I have 3 episodes of AfroSamurai on my tivo but I haven't watched them.
[info]bwb_archive wrote:
Mar. 23rd, 2007 04:49 am (UTC)
I never trust anything from the horse's mouth.

Stinky!
[info]drshorn wrote:
Mar. 19th, 2007 03:02 am (UTC)
This reminds me of something I was told at a bar just an hour or so ago. From an 80-year-old woman in a hospital, relayed through a nurse with a martini that I was talking to (I was talking to the nurse, not the martini).

"Life no longer give us time to live. And it's not our fault."

So hooray for grasping that making a choice of what to do means making a choice not to do other things. And there is no regret in that, because it's not our fault that time is singular and linear. Better to choose something than be paralyzed by the guilt of making the 'best' choice.

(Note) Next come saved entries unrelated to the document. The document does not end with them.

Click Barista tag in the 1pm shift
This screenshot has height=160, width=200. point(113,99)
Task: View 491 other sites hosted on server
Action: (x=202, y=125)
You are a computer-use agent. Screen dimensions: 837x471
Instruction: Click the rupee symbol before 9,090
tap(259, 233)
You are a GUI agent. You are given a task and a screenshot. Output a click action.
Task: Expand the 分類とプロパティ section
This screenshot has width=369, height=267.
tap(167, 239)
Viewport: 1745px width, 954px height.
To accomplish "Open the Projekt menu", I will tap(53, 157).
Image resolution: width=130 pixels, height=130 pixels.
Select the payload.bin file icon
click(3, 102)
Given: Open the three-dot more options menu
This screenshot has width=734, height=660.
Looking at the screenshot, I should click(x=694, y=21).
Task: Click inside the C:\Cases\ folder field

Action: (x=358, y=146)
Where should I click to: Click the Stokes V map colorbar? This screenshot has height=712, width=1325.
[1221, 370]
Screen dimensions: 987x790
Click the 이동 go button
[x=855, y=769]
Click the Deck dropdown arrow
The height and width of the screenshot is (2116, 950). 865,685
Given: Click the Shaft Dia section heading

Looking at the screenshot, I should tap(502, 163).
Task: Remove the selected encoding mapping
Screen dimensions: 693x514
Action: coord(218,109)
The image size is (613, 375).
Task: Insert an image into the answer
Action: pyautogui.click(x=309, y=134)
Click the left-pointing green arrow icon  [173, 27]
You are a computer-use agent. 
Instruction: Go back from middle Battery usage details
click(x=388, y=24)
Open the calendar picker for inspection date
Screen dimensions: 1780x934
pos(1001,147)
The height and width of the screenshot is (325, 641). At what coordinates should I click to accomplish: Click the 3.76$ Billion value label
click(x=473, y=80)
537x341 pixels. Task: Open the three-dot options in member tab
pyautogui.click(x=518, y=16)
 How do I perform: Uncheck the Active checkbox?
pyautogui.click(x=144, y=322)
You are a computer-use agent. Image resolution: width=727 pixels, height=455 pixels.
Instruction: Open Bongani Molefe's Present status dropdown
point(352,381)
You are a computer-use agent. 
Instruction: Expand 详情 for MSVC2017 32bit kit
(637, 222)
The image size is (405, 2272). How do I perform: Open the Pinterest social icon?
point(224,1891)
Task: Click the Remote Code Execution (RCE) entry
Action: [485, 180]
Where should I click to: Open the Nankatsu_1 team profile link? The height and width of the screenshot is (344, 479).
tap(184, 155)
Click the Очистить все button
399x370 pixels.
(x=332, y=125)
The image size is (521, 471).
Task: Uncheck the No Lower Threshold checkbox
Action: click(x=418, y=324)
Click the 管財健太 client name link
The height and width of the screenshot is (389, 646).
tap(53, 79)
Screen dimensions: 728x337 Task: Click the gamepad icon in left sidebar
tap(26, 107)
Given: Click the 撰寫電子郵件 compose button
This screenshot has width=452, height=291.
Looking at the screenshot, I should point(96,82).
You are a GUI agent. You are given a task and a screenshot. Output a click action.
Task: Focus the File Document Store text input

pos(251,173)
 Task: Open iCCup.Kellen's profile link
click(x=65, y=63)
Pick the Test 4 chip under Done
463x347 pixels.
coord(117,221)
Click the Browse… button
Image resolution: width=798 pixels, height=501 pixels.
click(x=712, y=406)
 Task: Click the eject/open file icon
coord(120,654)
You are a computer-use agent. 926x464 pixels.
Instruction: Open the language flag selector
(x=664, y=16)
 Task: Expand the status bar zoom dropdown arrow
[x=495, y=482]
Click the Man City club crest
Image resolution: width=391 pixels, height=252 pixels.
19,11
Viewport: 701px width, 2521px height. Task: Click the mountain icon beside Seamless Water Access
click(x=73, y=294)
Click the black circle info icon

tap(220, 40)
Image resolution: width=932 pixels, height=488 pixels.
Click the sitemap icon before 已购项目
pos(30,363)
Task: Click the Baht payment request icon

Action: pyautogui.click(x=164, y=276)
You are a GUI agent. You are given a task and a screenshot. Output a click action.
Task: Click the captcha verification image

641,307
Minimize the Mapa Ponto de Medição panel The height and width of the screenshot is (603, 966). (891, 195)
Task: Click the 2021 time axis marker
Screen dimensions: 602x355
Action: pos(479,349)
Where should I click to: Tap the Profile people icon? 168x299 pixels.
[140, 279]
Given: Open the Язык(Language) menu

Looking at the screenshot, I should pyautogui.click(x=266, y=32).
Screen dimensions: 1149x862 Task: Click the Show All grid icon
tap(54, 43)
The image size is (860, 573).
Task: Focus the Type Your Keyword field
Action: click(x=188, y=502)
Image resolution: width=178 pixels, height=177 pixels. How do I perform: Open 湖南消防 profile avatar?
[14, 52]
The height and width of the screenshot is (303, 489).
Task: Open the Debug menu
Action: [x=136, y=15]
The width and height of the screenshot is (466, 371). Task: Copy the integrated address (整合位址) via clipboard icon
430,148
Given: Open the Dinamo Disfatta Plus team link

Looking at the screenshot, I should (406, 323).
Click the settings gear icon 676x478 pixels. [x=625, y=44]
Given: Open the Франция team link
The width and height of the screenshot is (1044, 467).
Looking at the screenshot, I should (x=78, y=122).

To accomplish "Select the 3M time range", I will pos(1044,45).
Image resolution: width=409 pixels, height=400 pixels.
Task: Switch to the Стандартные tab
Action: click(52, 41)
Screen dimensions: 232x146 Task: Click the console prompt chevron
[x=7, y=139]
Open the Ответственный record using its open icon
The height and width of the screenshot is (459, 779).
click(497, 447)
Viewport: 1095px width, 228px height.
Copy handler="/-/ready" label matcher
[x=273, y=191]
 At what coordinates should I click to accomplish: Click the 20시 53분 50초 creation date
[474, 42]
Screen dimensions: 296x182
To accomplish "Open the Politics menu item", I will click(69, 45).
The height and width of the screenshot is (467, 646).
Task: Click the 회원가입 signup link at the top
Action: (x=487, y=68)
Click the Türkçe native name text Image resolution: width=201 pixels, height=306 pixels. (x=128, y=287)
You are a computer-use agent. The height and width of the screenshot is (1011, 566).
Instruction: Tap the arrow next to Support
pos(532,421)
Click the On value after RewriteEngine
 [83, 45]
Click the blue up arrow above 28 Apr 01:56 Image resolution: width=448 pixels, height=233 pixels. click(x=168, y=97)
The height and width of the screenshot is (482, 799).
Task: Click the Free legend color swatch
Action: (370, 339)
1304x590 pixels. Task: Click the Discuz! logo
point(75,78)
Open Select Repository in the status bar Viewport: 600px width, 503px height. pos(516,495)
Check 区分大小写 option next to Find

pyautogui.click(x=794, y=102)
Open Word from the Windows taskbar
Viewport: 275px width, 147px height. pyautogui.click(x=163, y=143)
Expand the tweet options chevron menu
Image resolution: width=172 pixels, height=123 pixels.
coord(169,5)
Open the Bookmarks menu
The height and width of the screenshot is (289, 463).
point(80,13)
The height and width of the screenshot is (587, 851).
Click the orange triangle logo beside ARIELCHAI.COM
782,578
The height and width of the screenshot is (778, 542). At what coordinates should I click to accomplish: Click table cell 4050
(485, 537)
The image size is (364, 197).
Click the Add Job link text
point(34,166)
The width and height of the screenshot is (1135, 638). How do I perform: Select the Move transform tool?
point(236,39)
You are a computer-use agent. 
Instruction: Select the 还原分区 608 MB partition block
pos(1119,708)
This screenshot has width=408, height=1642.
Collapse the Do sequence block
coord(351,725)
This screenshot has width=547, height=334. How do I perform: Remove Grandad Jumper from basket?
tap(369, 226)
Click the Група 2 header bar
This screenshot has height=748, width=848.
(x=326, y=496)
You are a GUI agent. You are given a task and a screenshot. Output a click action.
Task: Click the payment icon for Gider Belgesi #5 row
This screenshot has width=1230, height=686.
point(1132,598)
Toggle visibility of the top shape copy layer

And I'll drink to that. In fact I did.
[info]imtboo wrote:
Mar. 19th, 2007 04:01 am (UTC)
wow. that women rocks.
and i am glad you talked to her though talking to the martini would have made a cool short play.
[info]bwb_archive wrote:
Mar. 21st, 2007 05:28 am (UTC)
Thanks, buddy.
[info]imtboo wrote:
Mar. 19th, 2007 03:58 am (UTC)
Hee. I am super depressed but this post still managed to stir me a bit.
So thanks !
and yes. and yes. and yes.
and if all that makes you tired, you make time for the rest too. unapologetically.
that's my plan anyway. :)
also i bought two toy cameras from value village today and 4 rolls of real film.
also i am sick of words right now.
not YOURS. just words in general. *sigh*
I am going to now go succeed in eating cream of wheat for dinner and maybe watch a movie .because there is nothing to be done about this state.
nothing at all.

thank you for allowing me to allow you to be you which in turn allows me to be me.
ha.
[info]imtboo wrote:
Mar. 19th, 2007 03:59 am (UTC)
oh and letting go of expectations and need is sexy ?
no.
you think ?
[info]outintexas wrote:
Mar. 19th, 2007 05:20 am (UTC)
Since I find it so difficult to do both, and the last word anyone would use to describe me is 'sexy', I'd wager he's on to something there, yes.